*** Material for this exercise ***

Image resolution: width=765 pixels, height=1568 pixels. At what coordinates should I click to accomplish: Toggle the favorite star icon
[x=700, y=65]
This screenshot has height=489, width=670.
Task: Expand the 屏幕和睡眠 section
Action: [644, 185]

***

Assignment => From the first record to the last, print each one exactly.

Your response =>
Image resolution: width=765 pixels, height=1568 pixels. At what coordinates should I click to accomplish: Toggle the favorite star icon
[x=700, y=65]
This screenshot has height=489, width=670.
Task: Expand the 屏幕和睡眠 section
Action: [644, 185]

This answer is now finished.